Additionally, computational fluid dynamics (CFD) simulations have great advantages in investigating the hydrodynamic characteristics of liquid–solid fluidized beds, particularly for the purpose of scaling up. The accuracy of a CFD model can be validated by experimental data. An entire flow field can be captured using a CFD simulation, including turbulence intensity, particle concentration, particle velocity, and particle clusters, which are beneficial to clarify the fluidization mechanism. Some studies consider the local heterogeneity of liquid–solid flow in CFB when calculating the drag force. Liu et al. [30] showed that compared with experimental data, the multi-scale resistance coefficient model predicted better particle concentration distribution by taking into account the effect of mesoscale cluster structure. In addition, Xie et al. proposed an effective resistance closure method for fluidization of coarse coal particles in transition liquid–solid two-phase flow by clarifying the relationship between resistance coefficient and Reynolds number, Froude number and Stokes number. The output prediction is in good agreement with the experimental data [11].

The effects of operating conditions, such as liquid superficial velocity, particle properties, and fluidized bed structures on fluidization behaviors have been widely investigated in recent years [31,32,33,34,35]. It is also generally accepted that liquid–particle and particle–particle interactions play an important role in determining liquid–solid fluidization characteristics [36,37,38,39,40]. However, there is still limited research on heterogeneous fluidization phenomena [41,42]. Moreover, the flow stability and flow resistance in a liquid–solid fluidized bed have received limited attention [28,43,44].

This study aims to investigate the heterogeneous fluidization and flow resistance in a square liquid–solid fluidized bed where coarse coal particles and water are the solid and liquid phases, respectively. Various fluidization experiments were carried out by adjusting the operating conditions such as particle size, particle density, and liquid superficial velocity. The bed-expansion height and pressure drop under different conditions were measured and used to analyze the flow stability and resistance. According to the measured experimental data, relationships between the flow resistance coefficient and the modified particle Reynolds number (Re_s) and densimetric Froude number (Fr_p) are obtained. To the best of our knowledge, the experimental data of the bed expansion height and pressure drop obtained can provide insight into the fluidization mechanism of a liquid–solid fluidized bed.
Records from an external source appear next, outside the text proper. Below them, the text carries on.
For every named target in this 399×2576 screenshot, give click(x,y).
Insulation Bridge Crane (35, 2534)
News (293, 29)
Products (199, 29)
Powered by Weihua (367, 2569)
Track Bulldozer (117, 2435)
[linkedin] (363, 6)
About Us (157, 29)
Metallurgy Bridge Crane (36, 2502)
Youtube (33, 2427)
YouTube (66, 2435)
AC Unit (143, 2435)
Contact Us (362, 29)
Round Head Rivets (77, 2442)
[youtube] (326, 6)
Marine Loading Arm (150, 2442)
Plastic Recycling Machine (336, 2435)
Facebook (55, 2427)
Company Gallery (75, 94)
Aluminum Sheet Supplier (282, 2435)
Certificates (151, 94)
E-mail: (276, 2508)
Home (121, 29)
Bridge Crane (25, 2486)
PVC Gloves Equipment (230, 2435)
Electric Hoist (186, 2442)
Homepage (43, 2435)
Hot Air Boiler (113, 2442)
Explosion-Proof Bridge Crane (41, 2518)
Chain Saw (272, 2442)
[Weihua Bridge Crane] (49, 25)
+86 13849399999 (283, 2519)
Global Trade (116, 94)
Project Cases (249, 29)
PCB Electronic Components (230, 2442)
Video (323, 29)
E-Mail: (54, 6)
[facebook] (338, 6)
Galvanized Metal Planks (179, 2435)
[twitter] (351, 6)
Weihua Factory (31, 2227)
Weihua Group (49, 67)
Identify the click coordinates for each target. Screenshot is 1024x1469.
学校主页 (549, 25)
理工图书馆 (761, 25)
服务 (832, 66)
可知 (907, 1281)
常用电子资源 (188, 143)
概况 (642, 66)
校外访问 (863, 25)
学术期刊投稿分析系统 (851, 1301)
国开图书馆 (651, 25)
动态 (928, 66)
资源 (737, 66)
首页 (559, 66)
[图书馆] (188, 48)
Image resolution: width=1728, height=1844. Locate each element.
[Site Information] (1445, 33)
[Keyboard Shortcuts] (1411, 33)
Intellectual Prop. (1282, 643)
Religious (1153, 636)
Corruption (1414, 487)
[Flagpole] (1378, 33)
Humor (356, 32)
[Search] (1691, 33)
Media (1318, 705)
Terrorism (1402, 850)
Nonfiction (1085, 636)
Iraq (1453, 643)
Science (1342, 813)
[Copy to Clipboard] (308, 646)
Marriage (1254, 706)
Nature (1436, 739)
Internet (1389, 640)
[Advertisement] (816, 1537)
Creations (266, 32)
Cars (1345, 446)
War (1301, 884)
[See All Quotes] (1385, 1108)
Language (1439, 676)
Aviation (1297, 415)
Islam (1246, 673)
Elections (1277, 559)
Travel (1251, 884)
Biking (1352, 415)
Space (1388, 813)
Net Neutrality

2. Experimental Design and Procedures

The lab-grade fluidized bed unit shown in Figure 1 is constructed of clear plexiglass of 100 mm in length, 20 mm in width, and 500 mm in height. A rectangular distributor is arranged at the bottom of the fluidized bed. The distributor has an opening ratio of 40% and a pore size of 1 mm. The coal particle samples for the solid phase were purchased from Pingdingshan Coal Industry Group Co. Ltd., located in Henan, China. Raw coal was crushed by a laboratory jaw crusher and then sieved to produce two large size fractions (0.7 ± 0.1 and 1.25 ± 0.25 mm). Two methods were employed to determine the particle size of each sample: classical sieve analysis and microscopic static image analysis. These were further subdivided according to different densities using the ZnCl₂ heavy liquid method. Five density fractions of coal samples (1500 ± 50 and 1700 ± 50 kg/m³) were obtained. As a result, four different coal particle samples were used in this study. The physical properties of the coal particles are given in

Table 1. Operating conditions for fluidization experiments.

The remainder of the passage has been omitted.